In this early story by Anderson, the "time projector," like Wells' Time Machine, remains stationary on the Earth's surface while traveling through time and eventually returns its occupant to his "present," in this case, 1973.

In Anderson's There Will Be Time, the mutant time travelers, like Wells' character, become invisible and intangible while watching external events flickering past. In Anderson's The Corridors Of Time, as in The Time Machine, time is discussed as a fourth dimension and this idea is put to practical use when corridors constructed in space are rotated onto the temporal axis so that it becomes possible to walk or drive a vehicle between centuries.

Thus, in at least four works, Anderson matches different aspects of this Wellsian classic.

8 comments:

Sean M. Brooks said...

Kaor, Paul!

There's also "The Little Monster," where we see another stationary time machine.

Ad astra! Sean

paulshackley2017@gmail.com said...

Sean,
But that machine remains in the present and merely sends travelers into the past like the one in BRING THE JUBILEE by Ward Moore.
Paul.

Sean M. Brooks said...

Kaor, Paul!

Which raises the issue: is it more or less plausible, if we get a REAL time machine, for such a device to remain in the time when it was built, or "go" with time travelers?

Ad astra! Sean

S.M. Stirling said...

There's no reason a time machine shouldn't continue to be affected by gravity -- which is a curvature in space-time -- as it moves through time, is there?

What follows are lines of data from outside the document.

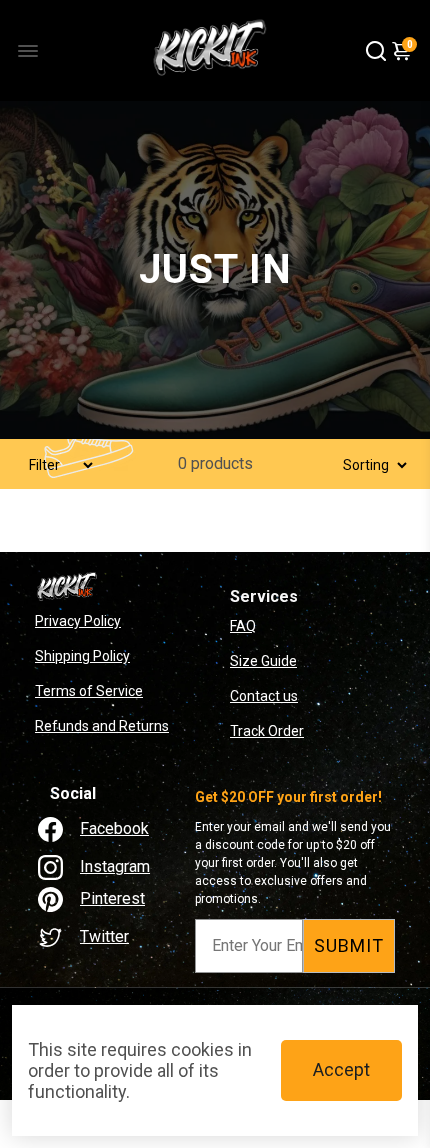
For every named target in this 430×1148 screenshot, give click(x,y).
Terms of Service (89, 691)
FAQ (243, 626)
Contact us (264, 696)
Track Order (267, 731)
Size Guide (263, 661)
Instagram (115, 866)
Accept (341, 1069)
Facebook (114, 828)
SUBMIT (349, 945)
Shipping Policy (82, 656)
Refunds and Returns (102, 726)
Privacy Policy (78, 621)
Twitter (104, 936)
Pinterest (112, 898)
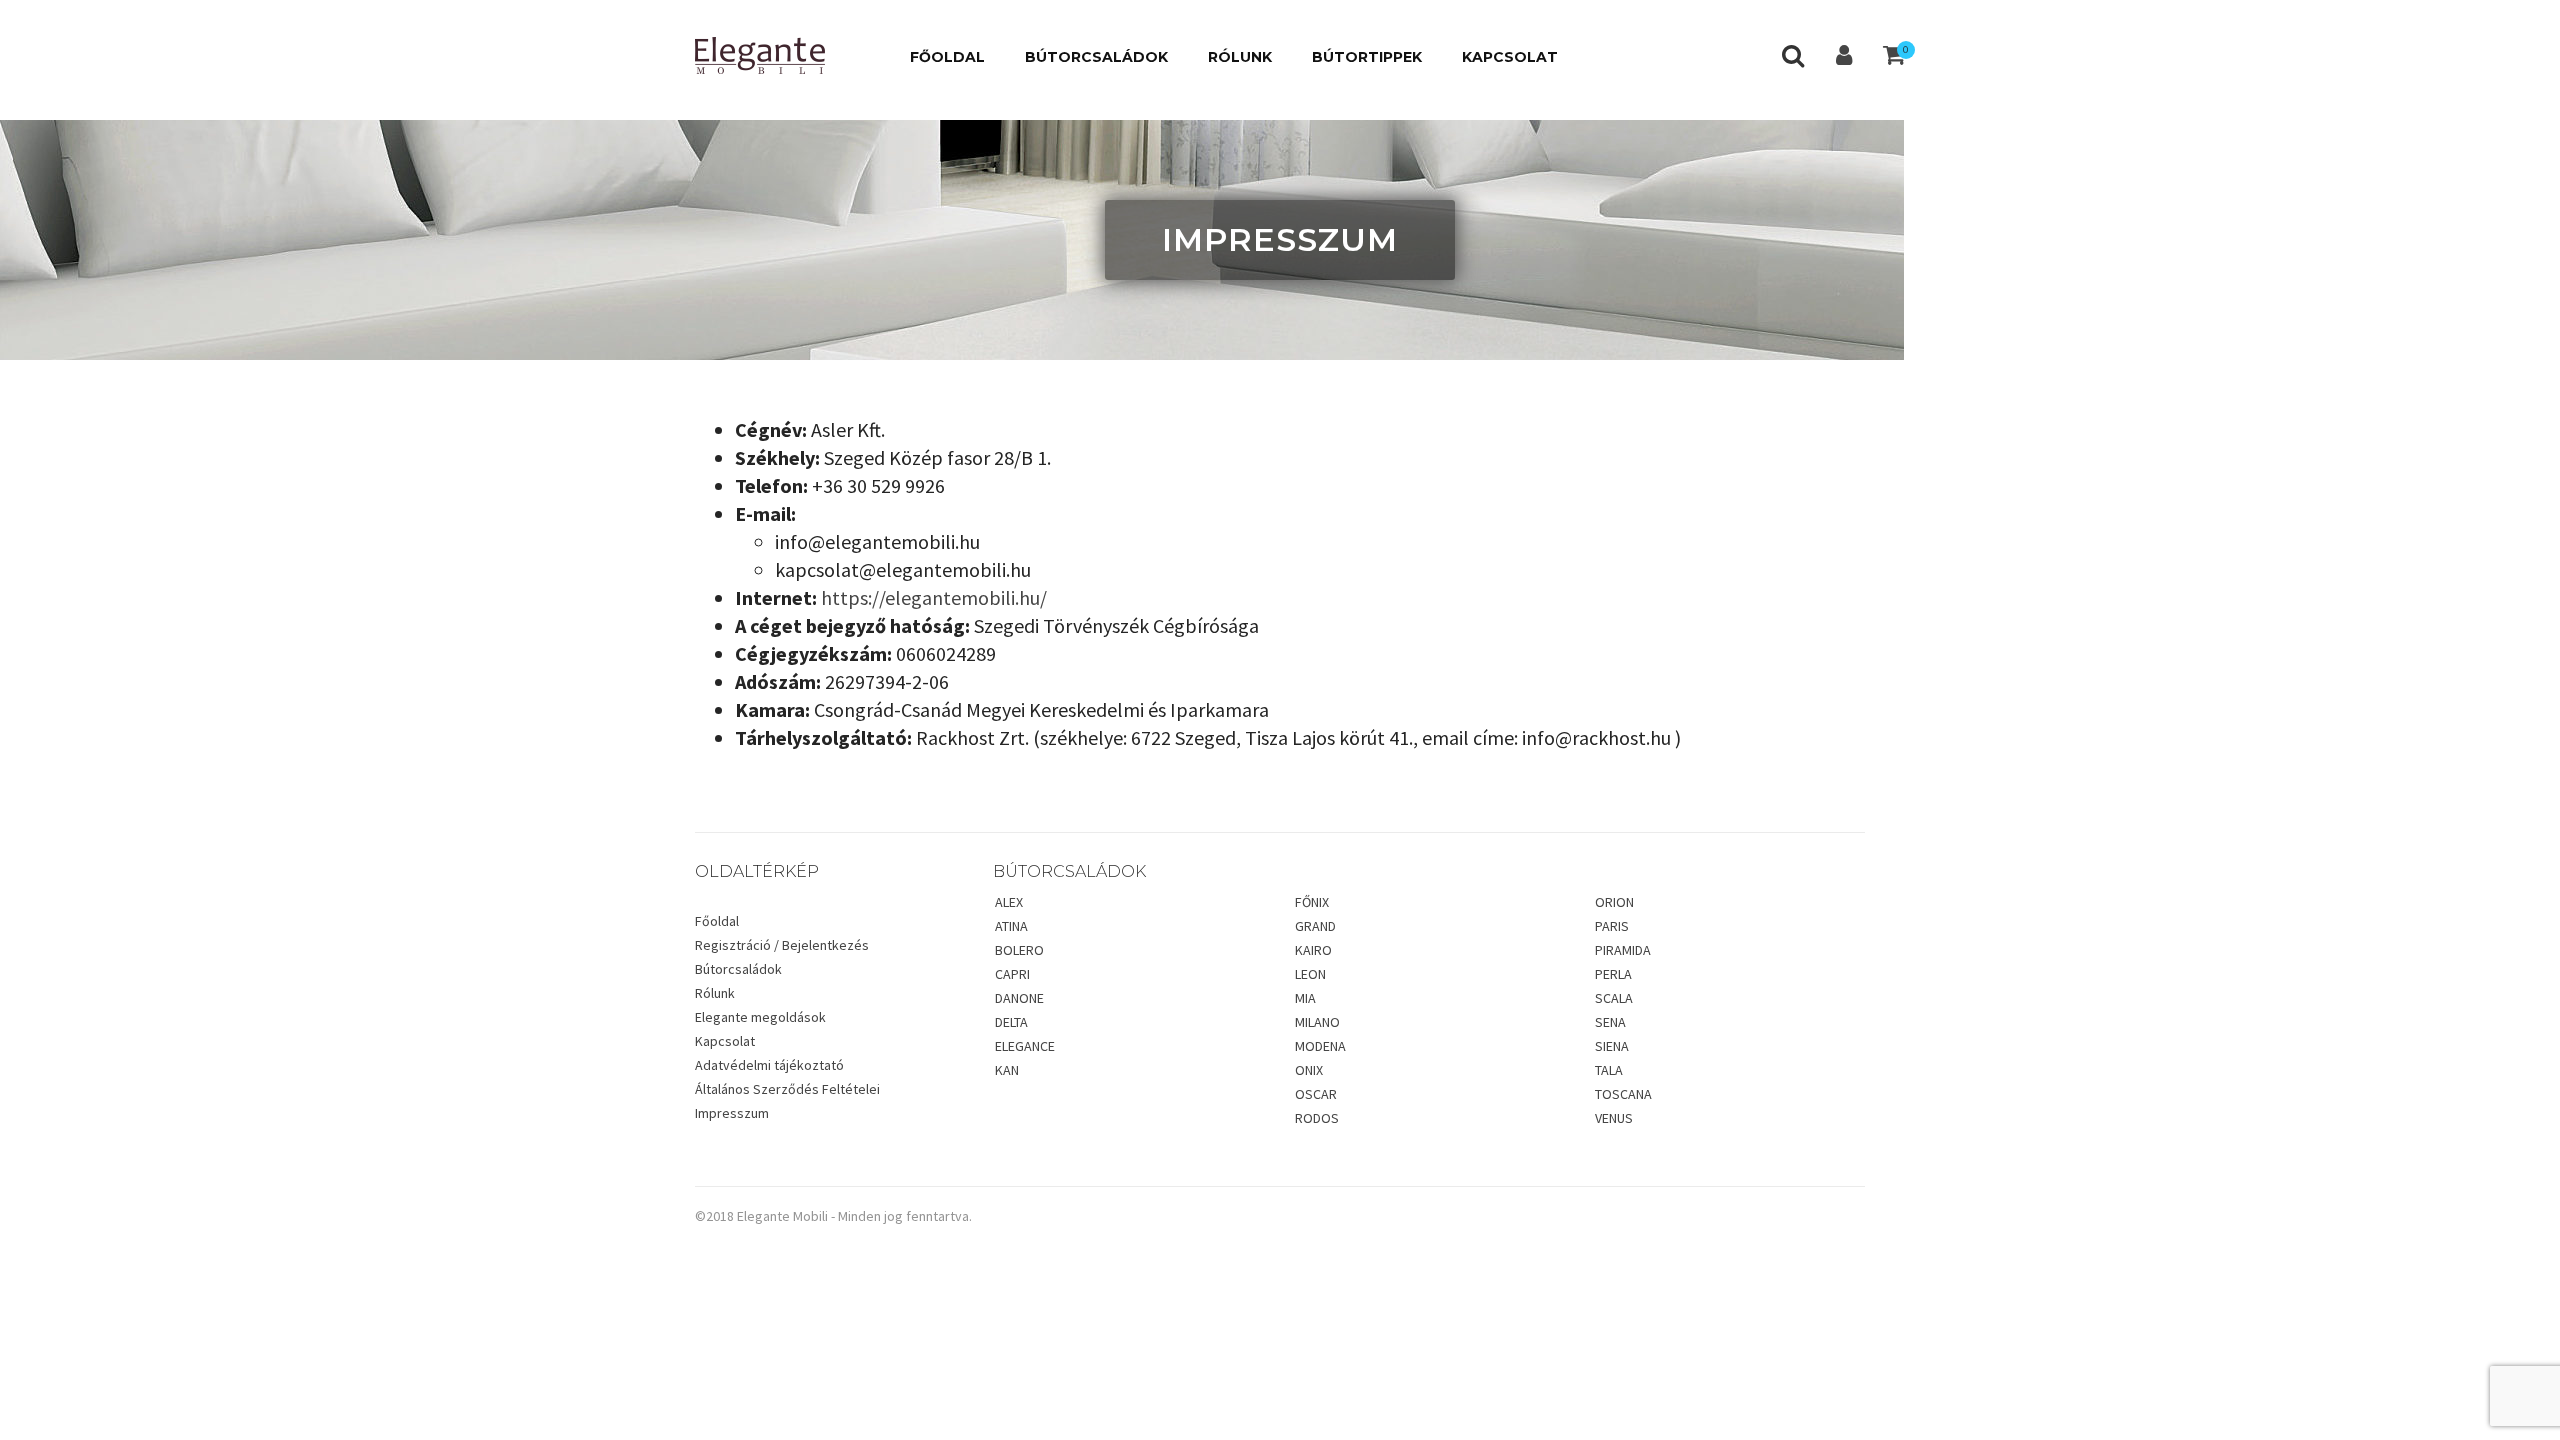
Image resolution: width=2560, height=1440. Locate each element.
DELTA (1011, 1022)
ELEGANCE (1025, 1046)
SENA (1610, 1022)
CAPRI (1012, 974)
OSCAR (1316, 1094)
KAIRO (1313, 950)
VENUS (1614, 1118)
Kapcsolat (725, 1041)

paulshackley2017@gmail.com said...

I don't think so.

Sean M. Brooks said...

Kaor, Mr. Stirling!

Meaning we should see the time machine "going" with these time travelers? Gravity would continue to affect a time machine.

Ad astra! Sean

S.M. Stirling said...

Gravitational energy is the only thing that escapes a black hole, which is otherwise a sink into which everything vanishes and from which nothing emerges. I think that this indicates it is fundamental in a way that other forces are not; hence I wouldn't be surprised if a time-machine was impalpable in every other respect as it didn't experience duration, but was still fastened to the surface of the planet by gravity.

Sean M. Brooks said...

Kaor, Mr. Stirling!

Black holes are fascinating phenomena! I recall how Poul Anderson speculated in one of his letters to me if it might be possible to travel from our universe to another universe via a black hole.